Ingmar Bergman, who followed a unique path of his own through the labyrinths of feelings, passed away on the 29th of July. It was only a day after, on the 30th of July, when the Italian director Michelangelo Antonioni died: a director who beautifully embellished the alienation of men from men with the ironies of the age of miscommunication, and projected all of these on to the white screen with a poetic understanding of aesthetics.
Without any doubt, and happily, we still have great directors breathing with us and whom we follow closely. However, Antonioni and Bergman are not here anymore. They were the last representatives of the 'auteur' generation known for their remarkable contributions to the film industry, that is growing further apart from arts and transforming rapidly into an object of consumption.

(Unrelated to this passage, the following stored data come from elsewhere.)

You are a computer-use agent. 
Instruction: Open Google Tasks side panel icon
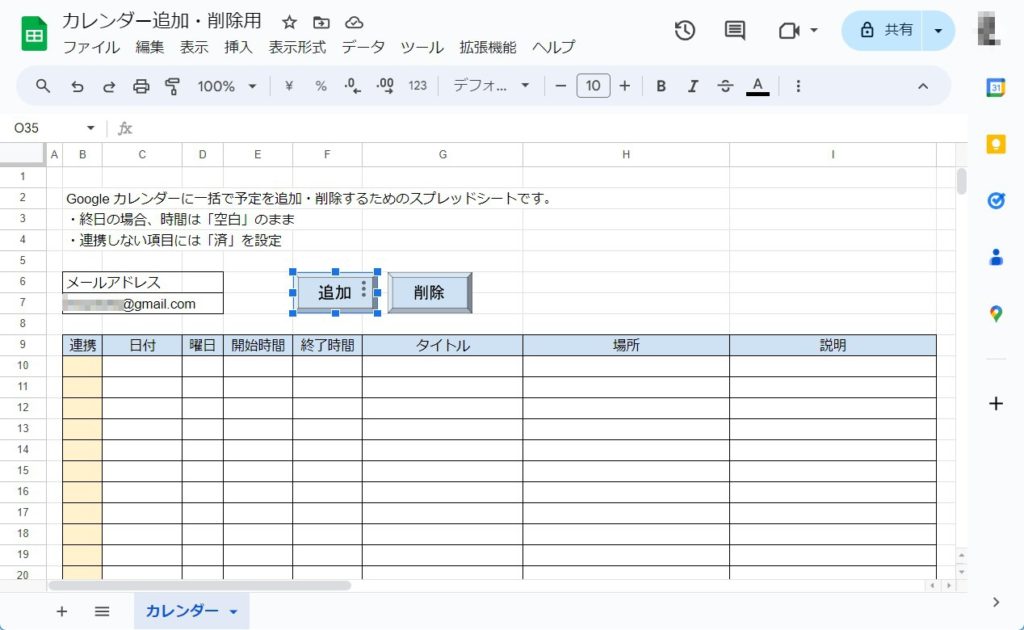995,201
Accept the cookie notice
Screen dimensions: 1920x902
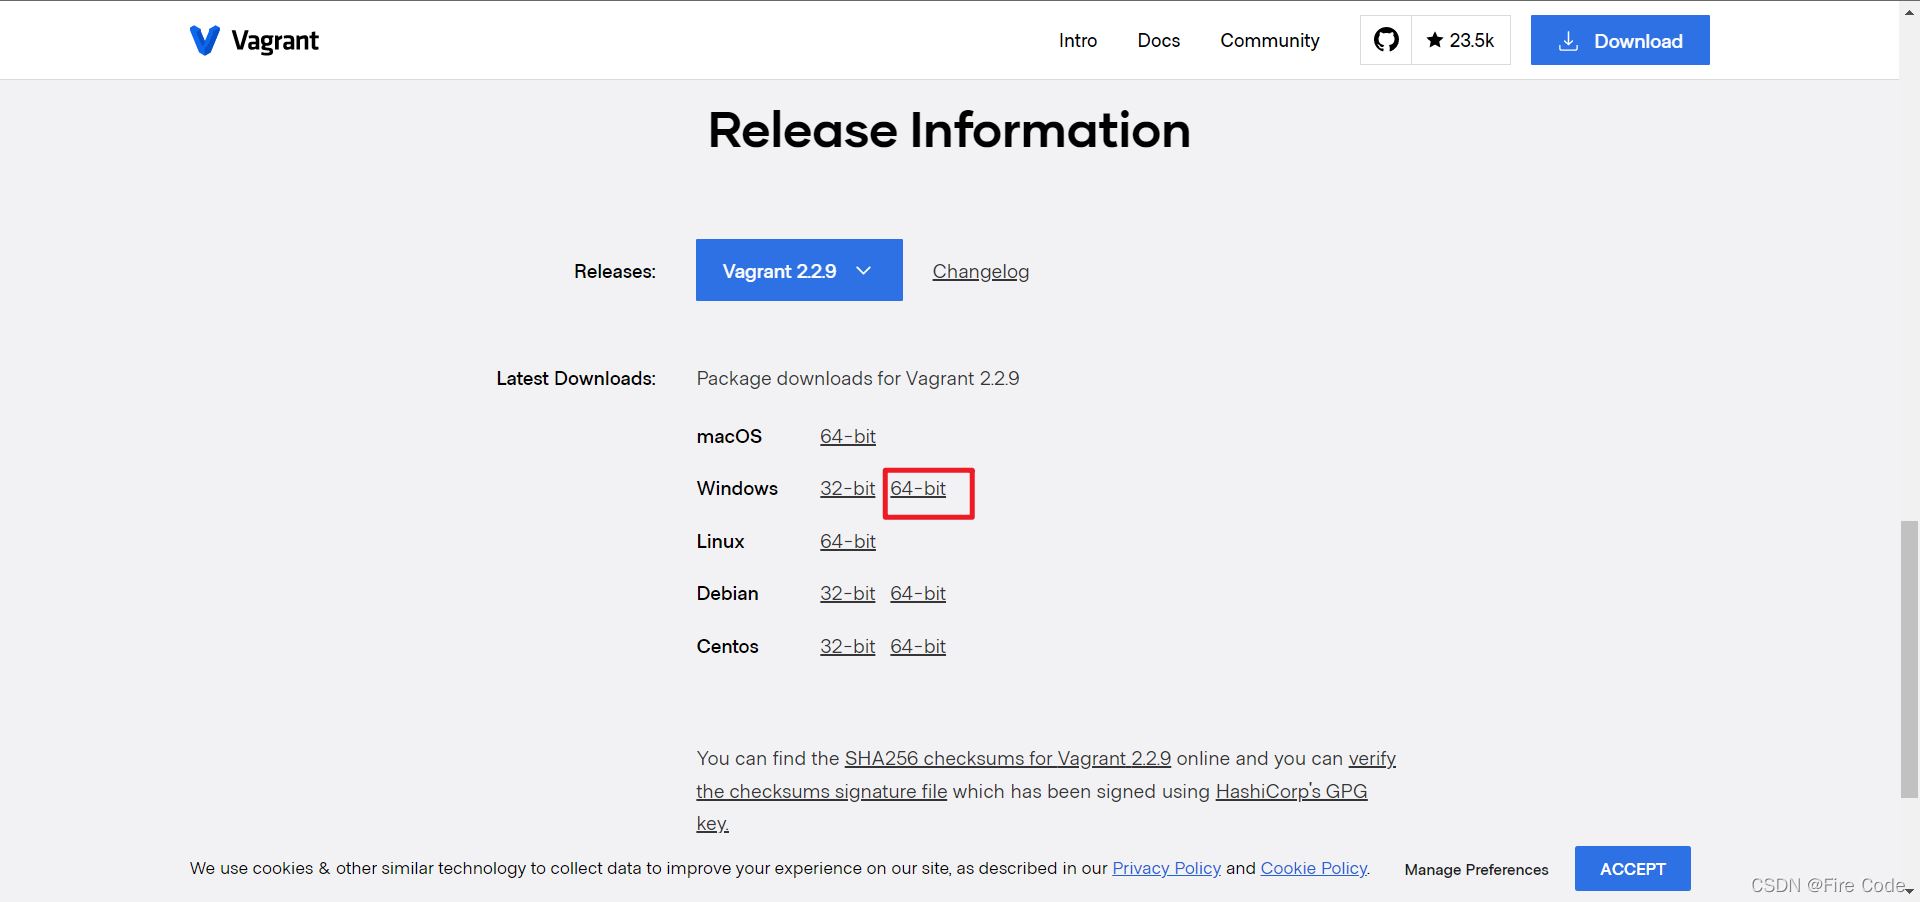point(1632,869)
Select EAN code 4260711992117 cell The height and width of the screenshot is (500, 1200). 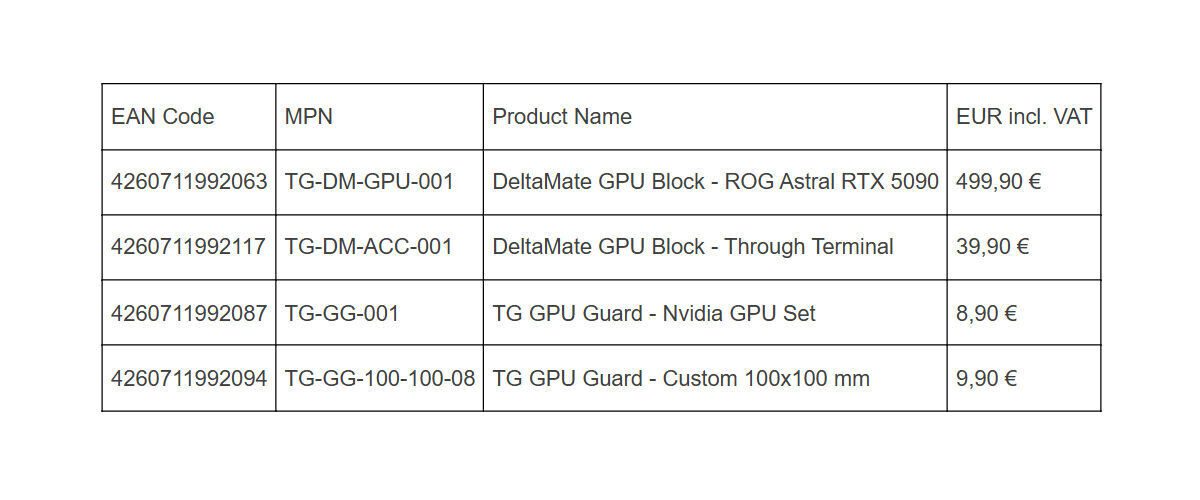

We are more alienated than ever...
Antonioni was narrating the feeling of alienation, which emerged with the industrial revolution and reached to a climax with the rise of capitalism, and the pains of the early modern individual follwing the depression of the world wars and the psychological traumas reflecting onto the social.
He was a film maker who preferred telling stories through images rather than situations. In fact, most of the time the situations in his films would not follow a cause and effect relationship. However, most importantly, Antonioni had managed to establish a film language of his own by bringing images together in a poetic fashion and by using the feeling of emptiness created via space. Perhaps this was why he was interested more in location than scenario.
Antonioni was in the effort to “bring our hearts and eyes to the same level” just like the way the great photographer Henri-Cartier Bresson did. Drawing a line from our eyes to our hearts through camera angles, locations and images, he was delivering 'humanly feelings' by giving us a smooth rather than a big slap on the face.
Masterpieces such as L’Avventura (The Adventure, 1960), La Notte (The Night, 1961), L’Eclisse (Eclipse, 1962), Il Deserto Rosso (The Red Desert, 1964), Blowup (Blow-Up, 1966), Zabriskie Point (1970) and The Passenger (1975) narrated the problems of the modern individual, male-female relationships, problems in communication, the inner feeling of emptiness created by the world and alienation. Although he will not be able to create new ones, his existing masterpieces will keep on explaining 'men' to 'men'...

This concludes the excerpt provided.